• _Records for this task_:

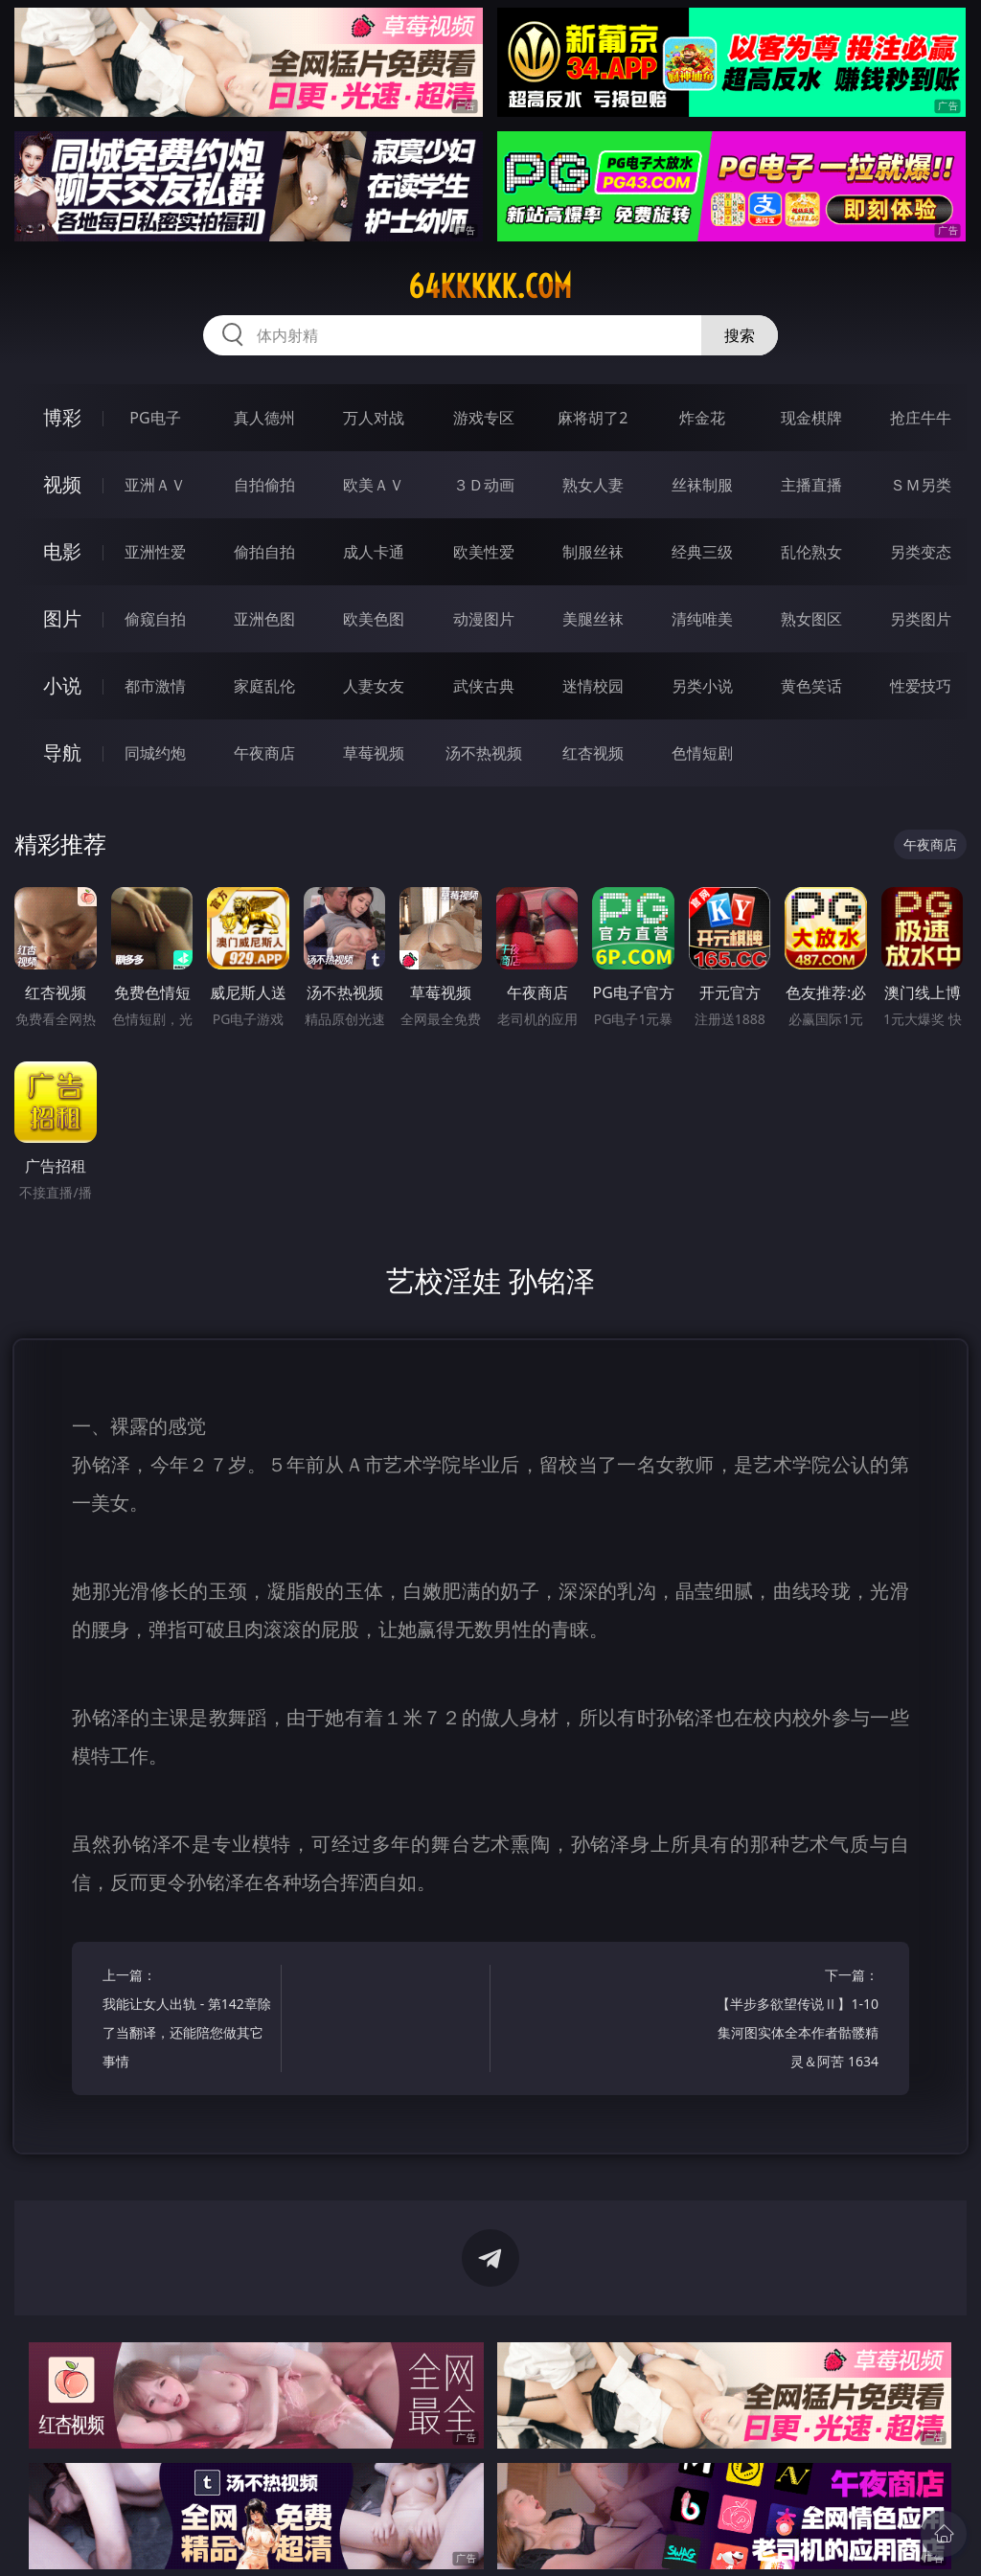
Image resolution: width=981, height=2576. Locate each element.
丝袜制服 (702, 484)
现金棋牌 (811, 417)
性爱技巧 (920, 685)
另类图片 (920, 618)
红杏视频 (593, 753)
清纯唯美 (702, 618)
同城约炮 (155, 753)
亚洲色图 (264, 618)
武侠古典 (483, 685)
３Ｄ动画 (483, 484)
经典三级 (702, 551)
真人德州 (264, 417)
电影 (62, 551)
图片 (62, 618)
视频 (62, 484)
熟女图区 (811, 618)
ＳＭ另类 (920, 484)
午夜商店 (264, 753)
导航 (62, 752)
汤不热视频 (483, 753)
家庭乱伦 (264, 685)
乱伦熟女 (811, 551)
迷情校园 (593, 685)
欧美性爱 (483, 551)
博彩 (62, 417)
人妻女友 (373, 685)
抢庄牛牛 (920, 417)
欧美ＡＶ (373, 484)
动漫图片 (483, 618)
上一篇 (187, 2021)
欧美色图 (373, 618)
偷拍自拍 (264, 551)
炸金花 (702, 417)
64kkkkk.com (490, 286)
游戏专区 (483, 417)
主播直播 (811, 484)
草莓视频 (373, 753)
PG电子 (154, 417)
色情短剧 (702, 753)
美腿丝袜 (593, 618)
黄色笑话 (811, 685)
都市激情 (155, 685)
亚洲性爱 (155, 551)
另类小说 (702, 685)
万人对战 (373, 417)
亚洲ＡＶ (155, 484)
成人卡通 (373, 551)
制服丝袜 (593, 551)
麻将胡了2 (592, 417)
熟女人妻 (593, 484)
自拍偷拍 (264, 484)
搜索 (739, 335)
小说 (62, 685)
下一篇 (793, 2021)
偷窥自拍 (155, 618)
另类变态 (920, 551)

==

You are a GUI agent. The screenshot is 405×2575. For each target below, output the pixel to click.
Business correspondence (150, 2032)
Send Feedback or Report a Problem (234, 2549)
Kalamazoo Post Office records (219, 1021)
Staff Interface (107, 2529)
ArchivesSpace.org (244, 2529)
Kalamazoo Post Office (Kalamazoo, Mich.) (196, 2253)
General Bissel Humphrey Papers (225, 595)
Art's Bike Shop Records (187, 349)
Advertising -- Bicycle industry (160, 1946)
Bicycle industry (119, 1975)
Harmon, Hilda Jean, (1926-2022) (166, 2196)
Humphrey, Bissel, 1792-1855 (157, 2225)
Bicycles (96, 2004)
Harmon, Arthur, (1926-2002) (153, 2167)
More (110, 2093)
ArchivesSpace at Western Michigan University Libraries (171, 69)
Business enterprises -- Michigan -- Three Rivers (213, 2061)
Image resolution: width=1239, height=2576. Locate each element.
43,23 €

--

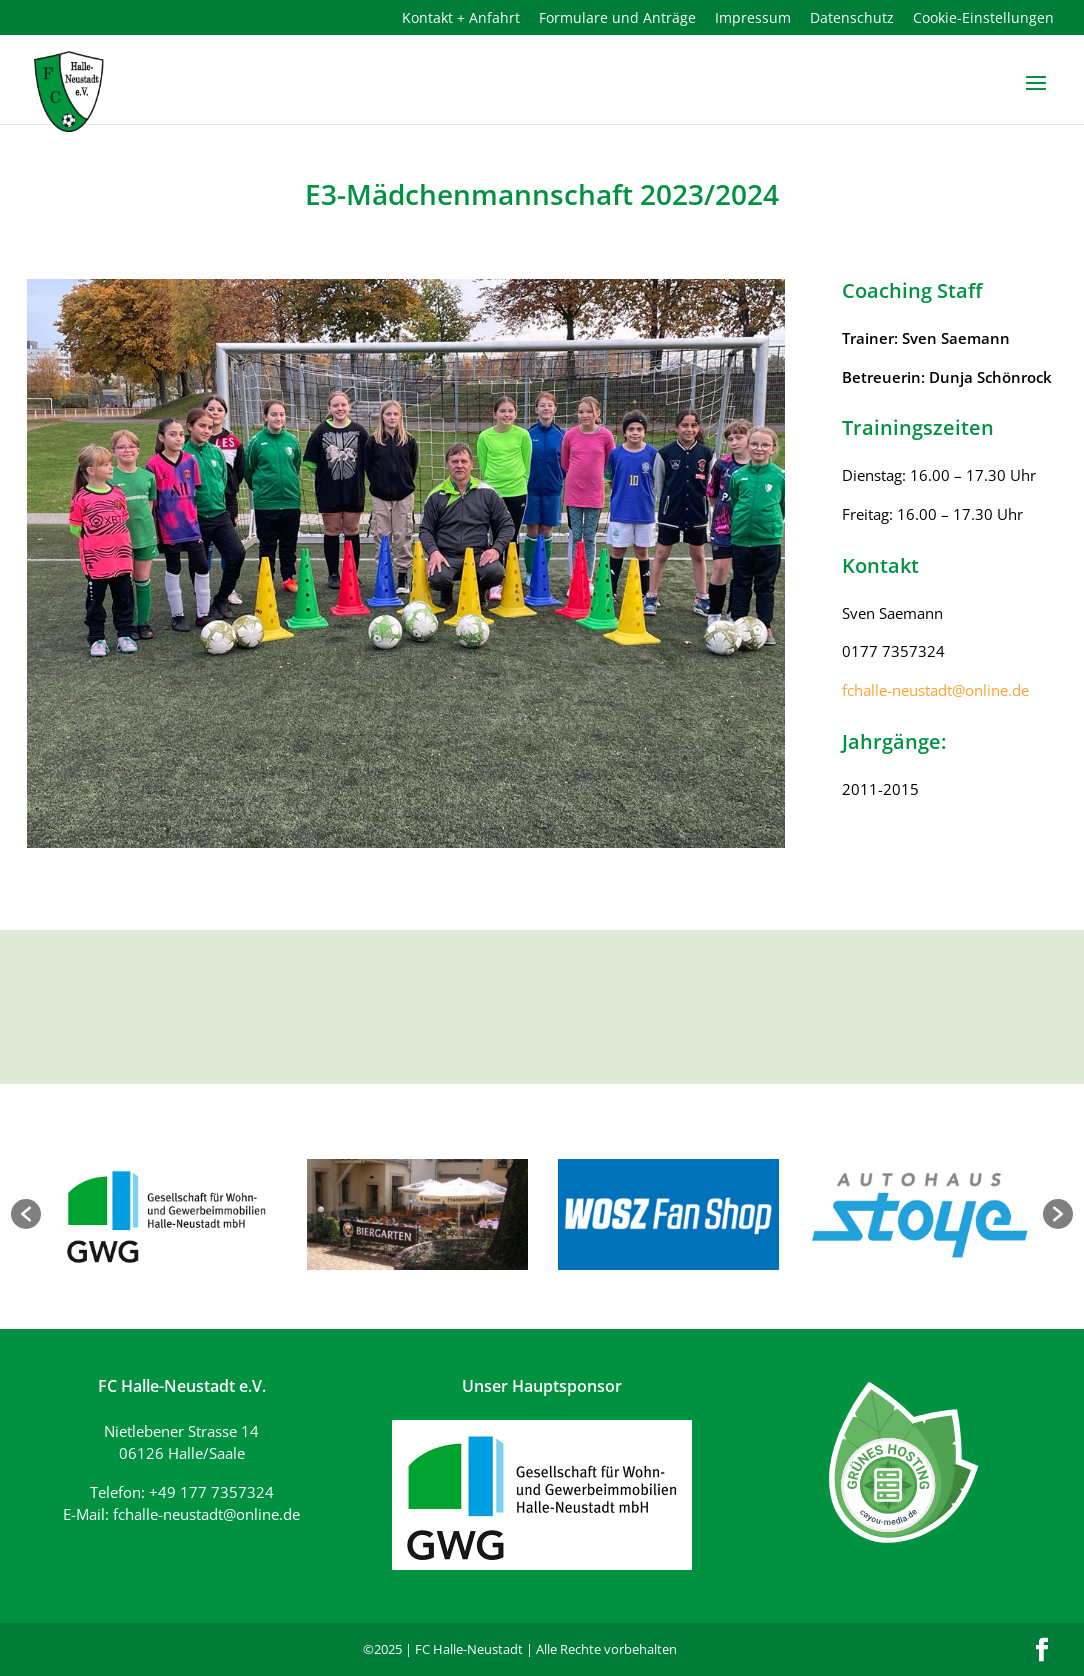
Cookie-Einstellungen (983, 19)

• _Given exercise_:
Convert the entries into a Markdown table with two columns, No. and Entry, holding a row number and the line. Begin at the line that contains "More (110, 2093)" and stop after the line that contains "Business enterprises -- Michigan", and leave out any blank lines.

• _Output below_:
| No. | Entry |
|---|---|
| 1 | More (110, 2093) |
| 2 | ArchivesSpace at Western Michigan University Libraries (171, 69) |
| 3 | Business enterprises -- Michigan -- Three Rivers (213, 2061) |